Elsie did not pursue the subject. Conversation with Leo, she remembered, had always been liable to dead ends. In the old days one had come to them with a jolt; but now it no longer seemed to matter, one merely continued with something else. When the meal was over, and cleared away, Leo said, “Come up to my room and talk to me while I dress. You haven’t seen it yet.”

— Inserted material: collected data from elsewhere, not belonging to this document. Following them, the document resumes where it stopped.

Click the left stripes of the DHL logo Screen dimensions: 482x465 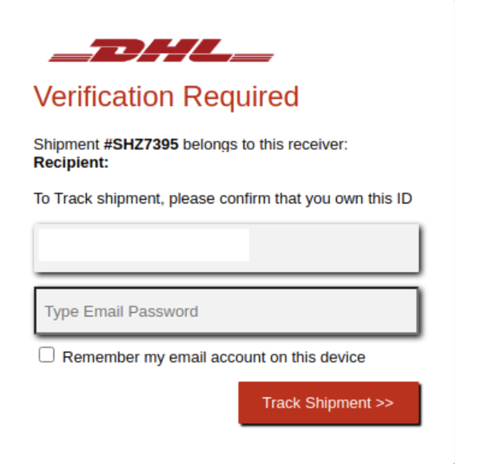pos(70,57)
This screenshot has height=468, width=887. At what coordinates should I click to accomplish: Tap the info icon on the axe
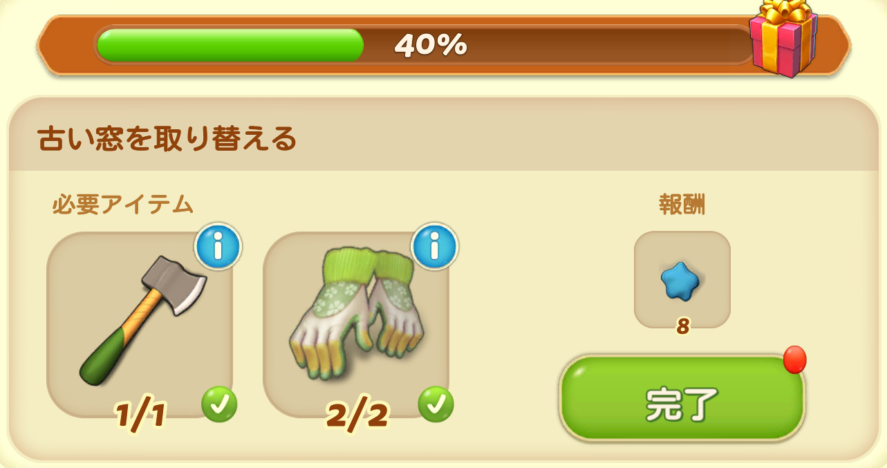[x=218, y=246]
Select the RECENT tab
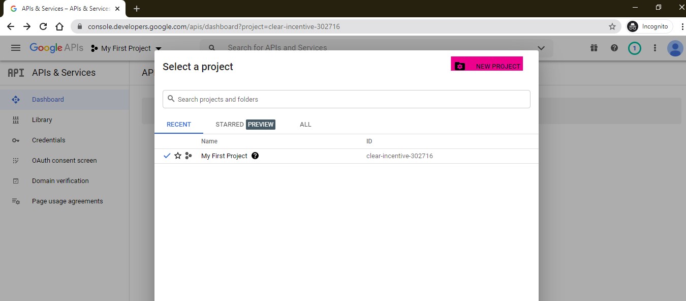686x301 pixels. (179, 125)
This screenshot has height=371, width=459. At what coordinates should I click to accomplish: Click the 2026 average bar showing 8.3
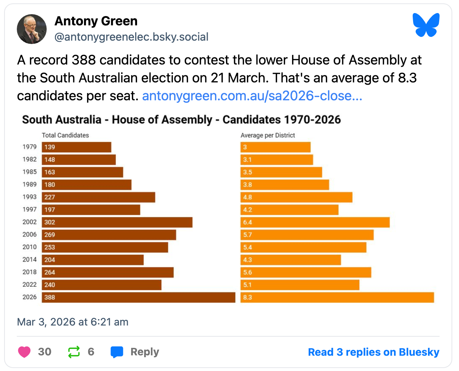point(337,298)
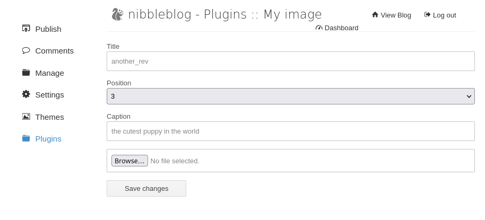Click the Publish icon in sidebar
The image size is (485, 220).
coord(26,29)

There was a second ladder, in the bow end of the boat. It led straight into Leo’s room, a big light one with windows on three sides. Through the ones at the end showed the back of the carved figure-head, a stout nymph whose bosom must have been bared for many years to the breeze, for it was cracked here and there, and weather had blunted her nose; though patches of gilt still clung to her serpentine tresses. The room itself was more like a living-room than a bedroom, and, in places, even more like the garden shed at home where Leo had kept her things. It had become tidier in the interval (Helen would see to that, Elsie thought), the big divan bed had a blue silk cover, the wall-cupboards housed clothes that looked decently kept, and there were many new books; but there was still a corner full of fishing tackle, another corner contained two old canoe paddles and one new one, and a shelf of the book-case was given over to tools.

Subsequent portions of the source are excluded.